According to Landmark Recovery, Oklahoma is one of the states that has been the most severely affected by the opioid crisis, one of the drugs being methamphetamine.
Scientists in Oklahoma have made a new discovery that they hope will pave the way to preventing drug abuse relapse.
Mike Beckstead, who is leading research at the Oklahoma Medical Research Foundation, says that when a person has a stress-induced drug relapse of meth and cocaine there are chemical changes in the brain.
Those changes have been a mystery, but new research may provide a solution.
"What we are thinking now is that this receptor on the astrocytes, not on the neuron, may be the link that we have been looking for between the stress response and the drug addiction relapse," says Beckstead.
Beckstead says that right now the only treatment options available are for drug overdoses.
For example, Narcan, which can help people who have overdosed on opioids.
He says there is no therapeutic medication that people can take that treats the addictive process itself.

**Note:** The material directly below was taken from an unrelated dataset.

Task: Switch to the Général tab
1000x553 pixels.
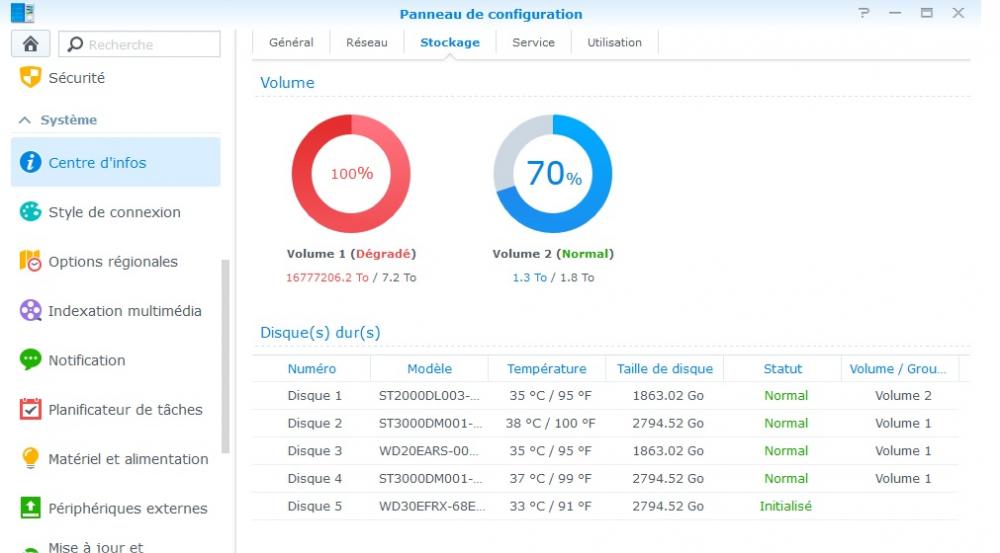Action: 291,42
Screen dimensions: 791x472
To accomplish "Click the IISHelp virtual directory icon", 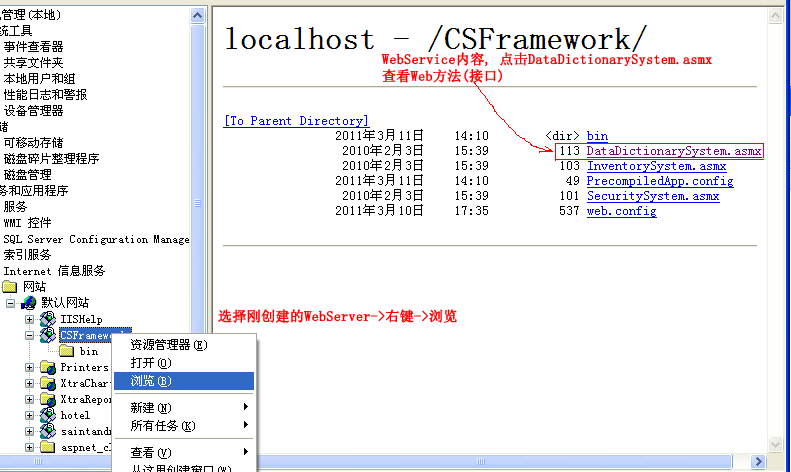I will coord(47,319).
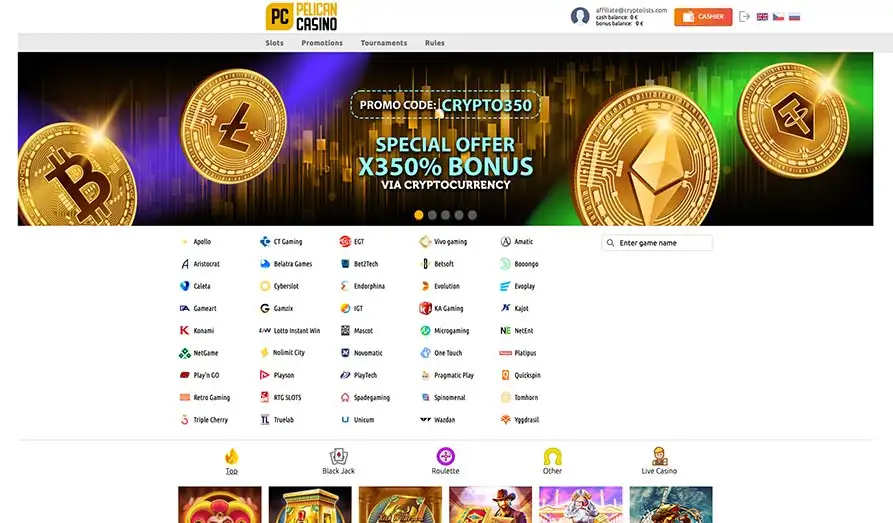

Behavioral interventions, clinics and rehab are best options available right now.
That is why researchers are trying to develop something new.
If something is put on the market to help prevent a drug relapse, he says that person would also have to want to make a change.
"I think the same would be true for a drug, if we could establish a pill someone could take, it would have to work in concert with someone wanting to stop and some behavioral therapy going on at the same time," Beckstead says.
The next step is further testing on animals, and then after that they will begin testing this research on people and develop a therapeutic.